Review: Damon Albarn: The Nearer The Fountain, More Pure The Stream Flows

Albarn’s latest solo album is, once again, a testament to an artist who continues to challenge himself, and his listeners.

Photo: A markedly different beast … Damon Albarn. Photograph: Linda Brownlee

11 November 2021 | Alexis Petridis | The Guardian

When May’s Glastonbury livestream finally creaked into life, it offered viewers an interesting study in contrasts. At 9pm, Coldplay appeared, rolling out the big hits from their 20-year career on an illuminated platform in front of the Pyramid stage, the empty field filled with lights. It was a performance with a distinct hint of top-dog gamesmanship about it: ignore the running order – everyone knows who the headliners are here. Afterwards, the cameras cut to a mulleted Damon Albarn seated at a piano.

He performed a series of serpentine unreleased songs, decorated with shivering, abstract electronics and guitar and occasionally atonal string arrangements.
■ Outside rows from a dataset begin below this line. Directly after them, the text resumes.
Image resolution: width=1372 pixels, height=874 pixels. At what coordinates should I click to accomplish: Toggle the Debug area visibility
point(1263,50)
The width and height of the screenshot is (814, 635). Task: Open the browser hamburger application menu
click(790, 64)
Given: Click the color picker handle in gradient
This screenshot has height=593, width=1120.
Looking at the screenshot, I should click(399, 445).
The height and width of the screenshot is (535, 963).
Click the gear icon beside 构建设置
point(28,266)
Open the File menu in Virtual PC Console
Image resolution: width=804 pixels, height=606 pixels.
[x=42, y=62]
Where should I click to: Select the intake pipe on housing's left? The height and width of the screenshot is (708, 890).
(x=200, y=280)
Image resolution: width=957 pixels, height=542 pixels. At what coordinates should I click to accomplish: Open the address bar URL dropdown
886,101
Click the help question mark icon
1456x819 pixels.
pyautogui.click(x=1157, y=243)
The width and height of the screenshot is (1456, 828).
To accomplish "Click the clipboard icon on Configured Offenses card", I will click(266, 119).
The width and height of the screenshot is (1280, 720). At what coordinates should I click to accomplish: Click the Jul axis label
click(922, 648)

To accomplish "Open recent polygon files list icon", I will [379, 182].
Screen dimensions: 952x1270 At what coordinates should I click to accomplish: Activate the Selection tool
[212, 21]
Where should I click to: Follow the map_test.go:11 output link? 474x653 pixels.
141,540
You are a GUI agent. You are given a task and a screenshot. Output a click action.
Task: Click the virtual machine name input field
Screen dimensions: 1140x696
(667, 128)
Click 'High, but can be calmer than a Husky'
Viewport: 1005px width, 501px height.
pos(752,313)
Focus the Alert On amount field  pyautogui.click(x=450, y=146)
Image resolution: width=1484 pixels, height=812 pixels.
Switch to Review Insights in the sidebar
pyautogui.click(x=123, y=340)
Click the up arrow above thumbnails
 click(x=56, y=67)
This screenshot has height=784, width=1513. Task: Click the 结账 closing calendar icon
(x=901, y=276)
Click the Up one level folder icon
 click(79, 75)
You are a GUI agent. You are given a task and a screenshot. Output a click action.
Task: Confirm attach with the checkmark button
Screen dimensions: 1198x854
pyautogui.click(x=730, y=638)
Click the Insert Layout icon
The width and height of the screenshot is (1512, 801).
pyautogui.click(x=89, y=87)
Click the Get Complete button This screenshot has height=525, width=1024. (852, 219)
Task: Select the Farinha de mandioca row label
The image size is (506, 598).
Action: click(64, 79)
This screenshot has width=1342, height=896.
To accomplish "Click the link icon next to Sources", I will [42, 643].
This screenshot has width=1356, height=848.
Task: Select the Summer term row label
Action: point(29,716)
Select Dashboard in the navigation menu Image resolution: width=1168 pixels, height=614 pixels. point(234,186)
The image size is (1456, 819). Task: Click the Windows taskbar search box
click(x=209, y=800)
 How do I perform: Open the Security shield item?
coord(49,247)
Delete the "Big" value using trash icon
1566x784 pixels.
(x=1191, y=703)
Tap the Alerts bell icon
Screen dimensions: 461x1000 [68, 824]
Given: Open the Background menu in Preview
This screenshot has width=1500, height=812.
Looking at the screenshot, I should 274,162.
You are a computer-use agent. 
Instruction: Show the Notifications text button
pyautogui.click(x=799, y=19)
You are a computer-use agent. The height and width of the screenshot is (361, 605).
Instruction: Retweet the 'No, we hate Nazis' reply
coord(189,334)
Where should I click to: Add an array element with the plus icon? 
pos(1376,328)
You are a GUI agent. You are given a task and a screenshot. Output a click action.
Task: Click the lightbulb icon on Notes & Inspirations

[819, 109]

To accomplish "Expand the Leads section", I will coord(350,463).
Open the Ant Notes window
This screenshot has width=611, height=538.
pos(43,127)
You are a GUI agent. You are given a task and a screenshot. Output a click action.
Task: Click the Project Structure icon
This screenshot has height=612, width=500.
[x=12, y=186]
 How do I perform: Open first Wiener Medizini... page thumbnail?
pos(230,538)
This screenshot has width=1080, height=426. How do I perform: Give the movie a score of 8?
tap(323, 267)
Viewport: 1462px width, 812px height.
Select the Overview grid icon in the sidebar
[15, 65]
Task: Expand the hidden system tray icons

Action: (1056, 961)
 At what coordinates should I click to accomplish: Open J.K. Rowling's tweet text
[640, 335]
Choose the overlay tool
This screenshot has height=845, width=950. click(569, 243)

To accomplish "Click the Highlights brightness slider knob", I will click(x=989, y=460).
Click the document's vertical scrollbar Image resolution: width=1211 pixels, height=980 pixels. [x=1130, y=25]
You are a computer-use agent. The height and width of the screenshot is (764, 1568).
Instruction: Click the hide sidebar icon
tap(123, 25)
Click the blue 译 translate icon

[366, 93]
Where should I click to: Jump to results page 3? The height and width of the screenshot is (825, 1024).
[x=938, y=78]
He played a song from Dr Dee, his 2011 opera about the 16th-century mathematician, astronomer and occultist. And when he finally dished up something from the Blur or Gorillaz catalogues that the casual observer might know, it was rearranged in a way that made it sound darker and sadder.

Damon Albarn: The Nearer the Fountain, More Pure the Stream Flows album cover

It was a neat illustration of Albarn’s contemporary approach to music-making. By all accounts one of the most zealously driven artists of the Britpop era, he has spent the last 20 years doing something you would expect more major rock stars to do, but that hardly any actually seem to manage: using the space and time created by vast success in order to do exactly what they want, unbothered by commercial concerns.

Doing exactly what he wants has sometimes occasioned more vast success – Gorillaz’s second album Demon Days sold 8m copies worldwide – but there have also been musicals with lyrics in Cantonese, collaborative projects influenced by Sun RaFunkadelic and Fela Kuti, and soundtracks for immersive theatre works performed by the Kronos Quartet, none of which appear to be have been made with an eye on the charts or top billing at festivals.

Then there are the projects that sit somewhere in the middle of what you might call the sliding Albarn scale (Girls and Boys or Feel Good Inc at one end and Dr Dee’s experiments with the viol and theorbo at the other), of which The Nearer the Fountain is a perfect example.

The source of most of Albarn’s Glastonbury set, it began life as a commission from a French arts festival, underwent a knotty, Covid-punctuated gestation period and has emerged as the de facto follow-up to Albarn’s 2014 solo album, Everyday Robots.

It’s a markedly different beast from its predecessor: more opaque musically and lyrically, flecked with jazzy saxophone, frequently driven by the sound of an ancient drum machine. It drifts along in a melancholy, stoned mist – you can detect its origins in improvisations inspired by the view from Albarn’s Reykjavik studio – its mood subdued by the pandemic and the death in 2020 of frequent Albarn collaborator Tony Allen, whose ghost looms over the opening title track: “You seemed immortal … to my heart you were nearest.”

The lyrics are filled with disquieting memories of happier times: children playing on a beach, abandoned buildings where parties were once held. Ostensibly a love song, even the relatively upbeat Royal Morning Blue sounds haunted by something other than the relationship at its centre: “Nothing like this had ever happened before … stay by my side at the end of the world”.

There are moments where the music sounds almost too crushed by the weight of the world, where the songs start to unravel and become hard to latch on to. The Cormorant shifts in and out of focus, somewhere between dreamlike and frustrating; the intense sax improv of instrumental Combustion is hard work. But for the most part, the album’s mood is affecting and enveloping.

If there’s a thread that runs throughout Albarn’s diffuse projects, it’s a specific type of melody, suffused with a weary sadness, played out over descending chords. Its earliest iteration might have been on Blur’s This Is a Low, but it’s a style of writing that seems to crop up regardless of the musical setting. It even survived his experiments with a Chinese pentatonic scale on 2008’s Monkey: Journey to the West.

It’s pushed to the fore here, in some lovely examples of type: the tune of Daft Wader is plaintively beautiful, at least until it collapses into dark, foggy ambience; Darkness to Light swoons languorously in waltz time; the bleak travelogue of The Tower of Montevideo fits perfectly with its sighing tune.

There’s no getting around the fact that The Nearer the Fountain is emotionally heavy going. Optimism flickers fitfully through the murkiness, listeners who prefer the perky, poppy Albarn of Dare or Song 2 are resolutely not thrown a bone, and the sense of an artist doing precisely what he wants is as strong as ever.

Albarn recently suggested that he was “not opposed” to another Blur reformation on the grounds that it would be “light relief compared to what I do now”, but, for all its exhausted, preoccupied darkness, The Nearer the Fountain is a genuinely beautiful album.